Feline Inflammatory Bowel Disease
Feline IBD symptoms and treatment
How to Diagnose Irritable Bowel Syndrom? Find Symptoms and Treatments
If your cat is vomiting repeatedly or has bouts of diarrhea, there is a good chance it is being caused by a feline inflammatory bowel disease (IBD). Feline IBD is a serious condition where the stomach lining is irritated and inflamed. It can be caused by something as simple as ingesting a foreign object (including grass or dirt), or it could indicate a more serious disease. It's important to consult your veterinarian if your pet is exhibiting these symptoms because it can quickly become fatal if too much fluid is lost, so you have to find out what the underlying causes are.
An Overview of Feline IBD
Any time the stomach is irritated it can become inflamed, making it impossible to hold down food or process it properly. When this happens it can cause cat constipation and other digestive troubles. If it becomes advanced, your constipated cat will look decidedly miserable and will soon become lethargic. The belly area may also be painful to the touch.

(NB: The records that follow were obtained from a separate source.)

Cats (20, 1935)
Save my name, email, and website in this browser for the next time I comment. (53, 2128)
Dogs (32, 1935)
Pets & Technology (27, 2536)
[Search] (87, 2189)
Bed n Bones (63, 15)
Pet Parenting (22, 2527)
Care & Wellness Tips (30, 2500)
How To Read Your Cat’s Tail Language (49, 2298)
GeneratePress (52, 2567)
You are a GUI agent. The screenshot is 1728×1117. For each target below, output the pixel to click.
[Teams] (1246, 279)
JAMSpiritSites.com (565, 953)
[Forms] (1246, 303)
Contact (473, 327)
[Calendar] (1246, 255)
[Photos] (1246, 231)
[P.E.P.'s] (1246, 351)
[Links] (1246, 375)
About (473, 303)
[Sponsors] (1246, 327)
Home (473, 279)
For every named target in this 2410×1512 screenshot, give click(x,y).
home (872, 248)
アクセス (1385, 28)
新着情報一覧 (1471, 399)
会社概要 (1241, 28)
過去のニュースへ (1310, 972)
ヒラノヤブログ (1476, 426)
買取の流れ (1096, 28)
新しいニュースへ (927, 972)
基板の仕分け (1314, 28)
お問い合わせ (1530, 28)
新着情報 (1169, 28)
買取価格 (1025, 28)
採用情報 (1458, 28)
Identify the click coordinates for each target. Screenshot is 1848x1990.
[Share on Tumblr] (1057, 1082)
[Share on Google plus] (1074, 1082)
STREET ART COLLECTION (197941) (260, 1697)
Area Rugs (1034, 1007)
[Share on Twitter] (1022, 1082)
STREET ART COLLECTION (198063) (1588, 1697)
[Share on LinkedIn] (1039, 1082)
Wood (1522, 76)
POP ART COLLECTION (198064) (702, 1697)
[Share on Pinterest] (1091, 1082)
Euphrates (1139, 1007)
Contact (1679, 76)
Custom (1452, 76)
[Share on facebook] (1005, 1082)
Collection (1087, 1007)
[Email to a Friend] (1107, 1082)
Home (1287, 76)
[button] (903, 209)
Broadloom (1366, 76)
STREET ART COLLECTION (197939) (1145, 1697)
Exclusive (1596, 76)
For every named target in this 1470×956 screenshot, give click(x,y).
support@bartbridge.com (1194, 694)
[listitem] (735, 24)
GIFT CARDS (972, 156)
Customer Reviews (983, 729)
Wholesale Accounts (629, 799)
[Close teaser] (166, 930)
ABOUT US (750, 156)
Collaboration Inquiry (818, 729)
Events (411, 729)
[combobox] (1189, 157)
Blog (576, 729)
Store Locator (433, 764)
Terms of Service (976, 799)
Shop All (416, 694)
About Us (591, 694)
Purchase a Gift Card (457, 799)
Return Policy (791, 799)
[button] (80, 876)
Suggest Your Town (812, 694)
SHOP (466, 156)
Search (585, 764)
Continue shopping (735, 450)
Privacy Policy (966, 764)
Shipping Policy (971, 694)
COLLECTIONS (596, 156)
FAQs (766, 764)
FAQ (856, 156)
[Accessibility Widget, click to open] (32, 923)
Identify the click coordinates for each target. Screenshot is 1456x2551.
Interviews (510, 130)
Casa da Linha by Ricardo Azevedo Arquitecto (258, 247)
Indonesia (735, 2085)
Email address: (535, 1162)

Even when treated promptly by a qualified veterinarian, this is a chronic disease that needs to be controlled to provide the best quality of life for your pet.
Signs and Treatment of Feline IBD
Inflammatory bowel disease in cats is usually treatable with proper diet and occasionally antibiotics to help control the irritation of the stomach lining. IBD is not curable. You will have to remain on top of it for the life of your cat. With proper diet and medication, your cat can life a long and happy life.
Vomiting, diarrhea and constipation in cats should always be considered primary signs of IBD. The best way to prevent IBD is to ensure a high quality diet with nutritious cat food and protect them from the possibility of eating bits and pieces of easily chewed or broken toys, household furniture or other products. You should also keep them indoors so they cannot get to grass, dirt or other items they might accidentally eat. This can be sometimes prove difficult, as cats always seem to get into things they shouldn't.
Left untreated, feline inflammatory bowel disease can be fatal. The disease itself is not deadly but the dehydration is fatal and acid irritation from the stomach juices can burn the esophagus from repeated vomiting. If your cat is vomiting or has diarrhea for a long period of time, be sure to provide an electrolyte drink to keep them balanced and ask your veterinarian about IV hydration if they are having a hard time drinking or keeping fluids down.
Prompt attention to the problem will ensure the best outlook for a normal recovery. Keep track of your cat's diet and be sure to give it its medicine.